In a family of readers, I resisted. I preferred to make up stories about an entirely imaginary family only I knew. They lived with me, or I lived with them, through their tribulations, illnesses, and adventures. We spoke a private language, which I translated for my mother and father, occasionally, for my brother.
When I was ten, my concerned, well-read librarian grandmother offered me fifty cents for every book I read. I saw this as a bribe. Instead, I wrote a play. I remember nothing about its characters or plot. I do recall lying on my bed with pencil and paper, hatching a story as the sound of the pencil scratched across the paper, forming sentences.
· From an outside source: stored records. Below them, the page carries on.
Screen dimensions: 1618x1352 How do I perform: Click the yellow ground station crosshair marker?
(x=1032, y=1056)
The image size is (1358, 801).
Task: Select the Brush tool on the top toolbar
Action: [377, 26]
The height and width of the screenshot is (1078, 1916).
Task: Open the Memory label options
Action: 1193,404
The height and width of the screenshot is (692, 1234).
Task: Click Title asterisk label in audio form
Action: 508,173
But I would not read except the books assigned at school as homework. Everything changed when I was about twelve. Each summer, my family and another with whom we were close, rented a house at the beach for two weeks. This was the best time of the year. We explored the giant fern forest, the sand dunes and moss-draped cedar trees behind it, played the Rock Game, another story, ate home made blackberry pies, sang songs. Reading did not enter this picture for me at all so I do not know what caused me, one afternoon, to pick up a book, The Secret Garden, and read it through. I was amazed at the power of the story’s characters transmitted to my heart right there in that beach cottage. After that, I chose Drums Along the Mohawk, another library book in the stack at the beach. I was hooked.
What any of this might mean to writers and readers today, I cannot say. Websites are stuffed with advice for writers, and I’ve offered up my share to writers in courses I’ve taught. Maybe what I’ve written here is for people who can read but aren’t reading—yet. Maybe it’s about moving at your own speed. Reading widely certainly improves a writer’s writing, and writing creatively is allied with reading, but at times they do not occur necessarily in lockstep, a statement I can make from my own experience.
For me, the best part about writing a book or dreaming up a movie is that first moment when the idea appears, whole, emotionally formed, in imagination. Often, it never looks like that again, depending on how well you translate its first appearance into words, but the purity of that first impression, and the excitement of it, keeps me, as a writer, going through the tough, fractious course of bringing it into a form and a story that can be shared with everyone else.